Polycomb-like proteins 1-3 (PCL1-3) are substoichiometric components of the Polycomb-repressive complex 2 (PRC2) that are essential for association of the complex with chromatin. However, it remains unclear why three proteins with such apparent functional redundancy exist in mammals. Here we characterize their divergent roles in both positively and negatively regulating cellular proliferation.
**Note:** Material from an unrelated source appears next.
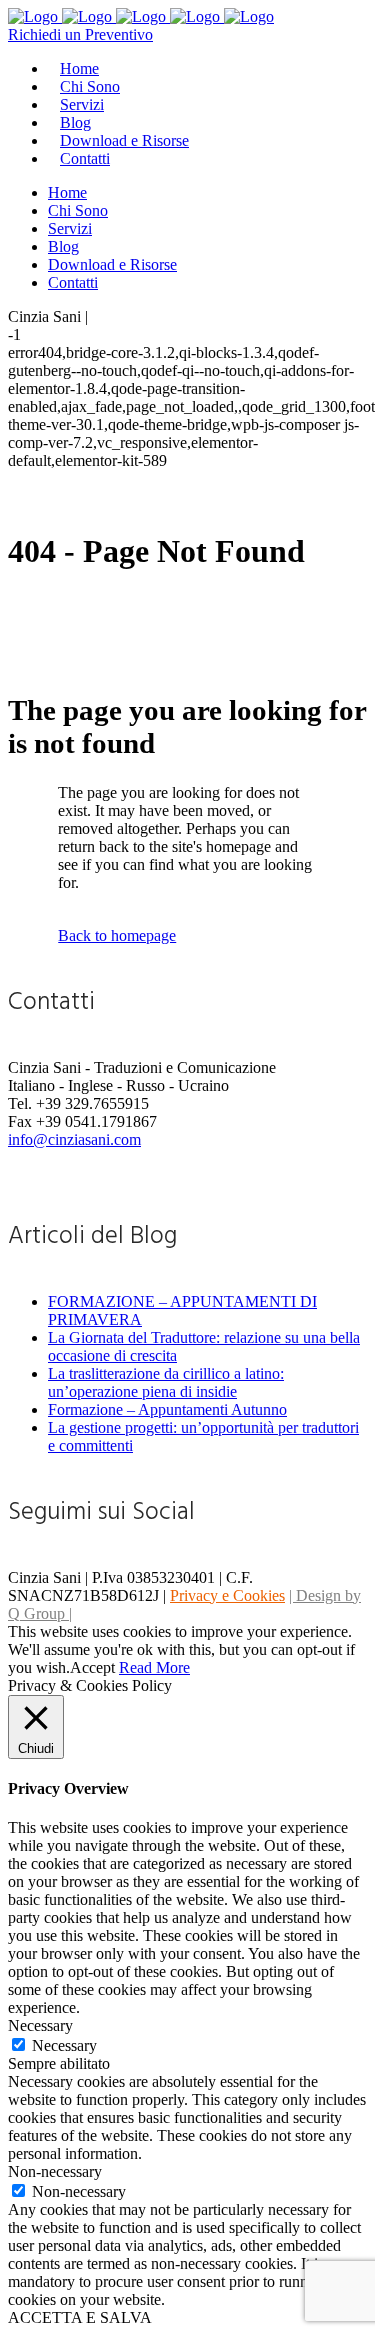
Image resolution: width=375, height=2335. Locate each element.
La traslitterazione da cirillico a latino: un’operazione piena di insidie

We show that while PCL2 and PCL3 are E2F-regulated genes expressed in proliferating cells, PCL1 is a p53 target gene predominantly expressed in quiescent cells. Ectopic expression of any PCL protein recruits PRC2 to repress the INK4A gene; however, only PCL2 and PCL3 confer an INK4A-dependent proliferative advantage. Remarkably, PCL1 has evolved a PRC2- and chromatin-independent function to negatively regulate proliferation. We show that PCL1 binds to and stabilizes p53 to induce cellular quiescence. Moreover, depletion of PCL1 phenocopies the defects in maintaining cellular quiescence associated with p53 loss. This newly evolved function is achieved by the binding of the PCL1 N-terminal PHD domain to the C-terminal domain of p53 through two unique serine residues, which were acquired during recent vertebrate evolution. This study illustrates the functional bifurcation of PCL proteins, which act in both a chromatin-dependent and a chromatin-independent manner to regulate the INK4A and p53 pathways.